Adobe Flash logo On June 30 Google and Adobe announced a new indexer optimized for Flash (SWF) discovered by its web crawlers. The new partnership takes advantage of a server-side Flash player optimized for a search engine indexing environment and unidirectional text (e.g. no Hebrew or Arabic). Search engines previously discovered the location of a SWF file on the Web and perhaps indexed its metadata but did not take a deep look inside its binary content. Last month’s announcement was a big change for both Adobe and major search engines as it is now possible to run a very GUI-based Flash file at the command line and interpret both its text content and interaction opportunities. In this post I will walk through what we currently know about the search engine Flash runtime and how it affects search engine optimization in Flash.

Build for a blind, deaf user

Search engine indexers are blind and deaf. They open a file, examine its contents, and try to deduce meaning through your page structure and its content. A web page designed for screen readers will also expose more content to search engines not evaluating your page’s full render state of content, layout, and interactions.

Search engines utilizing Flash player indexing are still restricted to this screen reader approach. Accessible Flash applications complete with names, labels, reading order and XMP should continue to be more search engine friendly than other SWF files on the Web. Google’s tips for creating accessible, crawlable sites still apply, but in a new Flash context.

The server-side Flash Player

If we want to understand how search engines such as Google might interpret Flash content we’ll first need to take a look at the Flash Player itself. Adobe provides little details in its official SWF searchability FAQ but we can infer a few implementation details. How would you rewrite Flash Player for server-side indexing of SWF content?

The search engine Flash Player is likely a scaled-down, secure version optimized for machine readers. Strip out video, audio, fonts, and file system access. The server side Flash player should open a binary SWF file, pull out the functionality it understands, and create a data tree of all possible actions. These features are actually quite similar to a screen reader interface, but Adobe is instead targeting a Linux-based headless runtime. I believe the guts of the Flash Player for servers is built using the same accessibility abstraction layer Adobe currently uses for Windows and could extend to platform-level binds Mac and Linux desktops.

The Adobe Flash Player creates a list of objects on the screen at each render and records this list into an accessible data tree (according to a 2005 white paper by Bob Regan). This data tree is updated with each change in the application state, allowing any application listening in to update an object model of clickable buttons, labels, and links.

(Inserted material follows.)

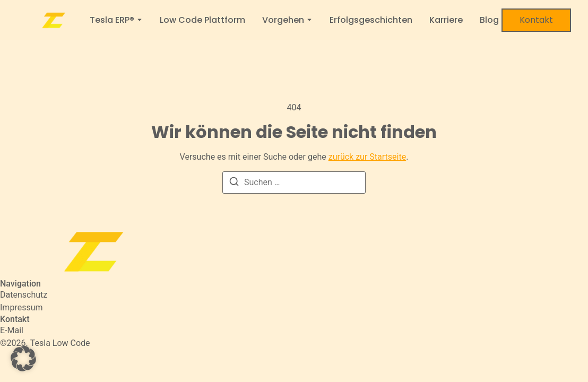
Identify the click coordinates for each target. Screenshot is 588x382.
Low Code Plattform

Adobe interfaces with OS-level accessibility frameworks on Windows currently and could extend this model to every major desktop platform. The Windows version of Flash Player binds to Microsoft Active Accessibility. Mac versions of Flash could bind to Universal Access. On GNOME the player could bind to the Assistive Technology Service Provider Interface (at-spi). A server-side version of Flash likely builds upon this same abstracted accessibility object model, passing screen objects to the search engine indexer for further interpretation or interaction.

Windows Live Search was noticeably missing from the server-side Flash player announcement for search engines. It’s possible Adobe has developed a server-side Flash Player for Linux that is not yet compatible with the Windows Server environment of Microsoft’s Windows Live Search.

Accessing deep content

Googlebot can fill out forms, click buttons, and navigate deep within your site. Clickable Flash objects will likely behave the same way, exposing new content paths for Googlebot within your larger SWF. Flash websites can help ensure deep indexing of SWF content by adding individual SWF fragments to their sitemap. Reading order will likely play a roll in selecting important content on your page, and I expect Googlebot may follow the first item in your reading order sooner than the last.

Googlebot still throws out references to a anchor name fragment in the URL (e.g. #section=menu) and this announcement does not change the general behavior of Google’s URL storage and analysis.

Do Flash versions matter?

Emperor Tamarin monkey

The official announcement from Google and Adobe makes it seem like all Flash is now universally indexed regardless of your Flash version but I think that’s bogus. If a search engine wanted to index JavaScript they might run Rhino on the server and interpret results. If you wanted to build an advanced interpreter of Flash content you might use Tamarin or its derivatives, an AVM2 (Flash 9+) virtual machine. I believe AVM2-compatible SWF files will enjoy better search exposure than binaries built for the older AVM. I can’t prove it; just a hunch.

Dynamic object insertion

Googlebot will detect common JavaScript libraries such as SWFObject used to dynamically insert Flash content at page load. Publishers can back up the dynamic insertion JavaScript with a noscript element just in case Google doesn’t discover your dynamic insertion. Sticking with standard dynamic insertion libraries will help ensure your content is discovered through expected behaviors.


The new search version of Flash Player opens the binary SWF format to interpretation by text-focused search engines. Flash developers can take additional steps to package SWF content for accessibility and search discoverability. Developing for modern virtual machines, adding accessibility hooks, and wrapping your SWF in XMP.